Oleh: Syamsuddin Radjab
Alumni Program Doktor Ilmu Hukum UNPAD dan Staf Pengajar HTN UIN Alauddin Makassar
TRIBUNNEWS.COM - Pengujian UU No. 7 Tahun 2017 tentang Pemilihan Umum (UU Pemilu) kembali mengemuka di media massa dan menjadi perdebatan publik setelah DPP Partai Perindo pimpinan Hary Tanoesoedibjo melalui kuasanya LBH Perindo mengajukan peninjauan kembali (judicial review) Penjelasan Pasal 169 huruf n UU Pemilu karena dinilai bertentangan dengan Pasal 6A ayat (2) dan Pasal 7 UUDN RI 1945.
Penjelasan Pasal 169 huruf n UU Pemilu berbunyi “Yang dimaksud dengan belum pernah menjabat 2 (dua) kali masa jabatan dalam jabatan yang sama adalah yang bersangkutan belum pernah menjabat dalam jabatan yang sama selama dua kali masa jabatan, baik berturut-turut maupun tidak berturut-turut, walaupun masa jabatan tersebut kurang dari 5 [ima) tahun.” Sementara batang tubuh Pasal 169 huruf n UU Pemilu berbunyi “Belum pernah menjabat sebagai Presiden atau Wakil Presiden selama 2 (dua) kali masa jabatan dalam jabatan yang sama”.
Sementara ketentuan Pasal 6A ayat (2) UUDN RI 1945 berbunyi “Pasangan calon Presiden dan Wakil Presiden diusulkan oleh partai politik atau gabungan partai politik peserta pemilihan umum sebelum pelaksanaan pemilihan umum” dan Pasal 7 UUDN RI 1945 berbunyi “Presiden dan Wakil Presiden memegang jabatan selama lima tahun, dan sesudahnya dapat dipilih kembali dalam jabatan yang sama, hanya untuk satu kali masa jabatan.”
Jika mengamati pasal yang dimohonkan dan pasal yang dinilai bertentangan dengan UUDN RI 1945 maka akan terkait dengan kedudukan hukum (legal standing) pemohon dan kerugian hak konstitusional yang dialami pemohon atau minimal berpotensi merugikan pemohon atas keberlakuan pasal, ayat dan/atau bagian undang-undang, dalam hal ini UU Pemilu.
Pengujian Pasal 169 huruf n UU Pemilu, sebelumnya telah diajukan oleh kelompok masyarakat dan individu, namun Mahkamah Konstitusi (MK) memutuskan bahwa permohonan para pemohon tidak dapat diterima (niet ontvankelijke verklaard) karena soal kedudukan hukum atau mengandung cacat formil yang tidak sesuai dengan ketentuan Pasal 51 UU No. 24 Tahun 2003 Jo.

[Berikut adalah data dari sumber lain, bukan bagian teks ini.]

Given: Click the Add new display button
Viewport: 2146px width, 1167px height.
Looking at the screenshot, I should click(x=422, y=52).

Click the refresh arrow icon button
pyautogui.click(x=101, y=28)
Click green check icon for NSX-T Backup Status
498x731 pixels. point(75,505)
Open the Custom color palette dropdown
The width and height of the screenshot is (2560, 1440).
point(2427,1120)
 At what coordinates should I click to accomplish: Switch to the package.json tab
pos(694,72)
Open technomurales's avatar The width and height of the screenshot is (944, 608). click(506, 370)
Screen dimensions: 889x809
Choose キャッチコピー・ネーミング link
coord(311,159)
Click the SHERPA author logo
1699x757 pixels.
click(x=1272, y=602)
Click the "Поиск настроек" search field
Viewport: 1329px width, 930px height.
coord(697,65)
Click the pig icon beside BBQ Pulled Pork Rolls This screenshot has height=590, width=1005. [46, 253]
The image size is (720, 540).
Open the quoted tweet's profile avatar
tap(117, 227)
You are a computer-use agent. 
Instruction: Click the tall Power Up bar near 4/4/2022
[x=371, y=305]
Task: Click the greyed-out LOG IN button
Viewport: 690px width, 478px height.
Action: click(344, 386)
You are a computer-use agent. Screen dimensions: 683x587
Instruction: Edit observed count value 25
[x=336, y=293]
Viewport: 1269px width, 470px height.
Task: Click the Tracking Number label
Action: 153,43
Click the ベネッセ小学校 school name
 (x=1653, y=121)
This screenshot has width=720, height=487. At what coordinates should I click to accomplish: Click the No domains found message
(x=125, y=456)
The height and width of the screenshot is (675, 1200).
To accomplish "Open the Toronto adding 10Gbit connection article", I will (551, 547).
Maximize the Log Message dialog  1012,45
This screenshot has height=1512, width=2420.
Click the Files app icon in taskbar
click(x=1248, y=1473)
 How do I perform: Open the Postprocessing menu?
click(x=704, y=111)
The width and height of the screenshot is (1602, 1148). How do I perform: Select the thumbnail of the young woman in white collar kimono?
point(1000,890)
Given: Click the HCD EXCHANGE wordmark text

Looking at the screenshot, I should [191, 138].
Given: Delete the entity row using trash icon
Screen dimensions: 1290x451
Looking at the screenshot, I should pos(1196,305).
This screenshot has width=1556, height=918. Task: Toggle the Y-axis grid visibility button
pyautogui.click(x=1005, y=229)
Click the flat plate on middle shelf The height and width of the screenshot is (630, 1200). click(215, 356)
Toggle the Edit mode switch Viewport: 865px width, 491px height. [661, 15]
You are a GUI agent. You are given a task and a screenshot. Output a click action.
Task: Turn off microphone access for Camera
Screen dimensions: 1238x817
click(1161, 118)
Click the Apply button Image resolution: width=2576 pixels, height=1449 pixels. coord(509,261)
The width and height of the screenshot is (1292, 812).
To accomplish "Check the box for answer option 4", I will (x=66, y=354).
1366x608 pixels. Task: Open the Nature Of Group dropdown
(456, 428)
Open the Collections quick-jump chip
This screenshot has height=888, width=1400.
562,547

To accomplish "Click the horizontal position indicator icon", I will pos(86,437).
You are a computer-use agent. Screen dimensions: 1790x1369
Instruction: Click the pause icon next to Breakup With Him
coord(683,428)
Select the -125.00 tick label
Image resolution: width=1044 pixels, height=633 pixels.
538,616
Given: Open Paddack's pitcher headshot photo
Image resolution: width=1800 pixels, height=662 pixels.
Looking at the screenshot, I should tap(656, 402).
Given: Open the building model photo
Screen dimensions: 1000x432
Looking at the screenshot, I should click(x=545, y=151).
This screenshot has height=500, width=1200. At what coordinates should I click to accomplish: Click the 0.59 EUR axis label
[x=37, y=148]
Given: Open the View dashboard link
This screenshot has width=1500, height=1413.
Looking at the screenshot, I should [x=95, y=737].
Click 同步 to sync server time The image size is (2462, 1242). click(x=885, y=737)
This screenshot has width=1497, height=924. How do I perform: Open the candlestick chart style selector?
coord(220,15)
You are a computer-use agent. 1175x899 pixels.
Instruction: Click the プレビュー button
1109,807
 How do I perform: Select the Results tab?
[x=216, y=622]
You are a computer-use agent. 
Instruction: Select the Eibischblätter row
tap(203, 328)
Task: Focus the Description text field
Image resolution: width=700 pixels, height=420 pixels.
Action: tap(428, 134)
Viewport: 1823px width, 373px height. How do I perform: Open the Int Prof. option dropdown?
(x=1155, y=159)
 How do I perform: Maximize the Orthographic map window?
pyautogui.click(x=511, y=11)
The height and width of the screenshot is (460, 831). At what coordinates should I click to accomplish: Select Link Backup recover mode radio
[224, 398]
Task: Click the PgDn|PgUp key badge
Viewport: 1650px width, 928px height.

Pasal 3 PMK No. 6 Tahun 2005.
Berdasarkan putusan MK No. 36/PUU-XVI/2018, MK memberikan kesempatan bagi partai politik peserta pemilihan umum yang tidak ikut dalam pembahasan UU Pemilu di DPR dan juga sesuai dengan ketentuan Pasal 6A ayat (2) UUDN RI 1945. Partai Perindo juga telah memenuhi syarat sebagai partai politik peserta pemilu 2019 sesuai Ketetapan KPU No. 58/PL.01.1-Kpt/03/KPU/II/2018 sehingga memiliki kedudukan hukum yang kuat.
Harus dibedakan antara persyaratan calon Presiden dan calon Wakil Presiden (Pasal 169) dan tata cara penentuan pasangan calon (Pasal 222) yang diatur dalam ketentuan berbeda dalam UU Pemilu.
Masa Jabatan Wapres
Salah satu tema besar yang diperbincangkan negara-negara yang menganut klaim demokrasi dan negara hukum yakni masa jabatan pimpinan nasional baik yang menganut sistem pemerintahan parlementer maupun presidensial termasuk pada negara berbentuk monarki bahkan negara sosialis-komunis pun memberikan batasan masa jabatan Presiden.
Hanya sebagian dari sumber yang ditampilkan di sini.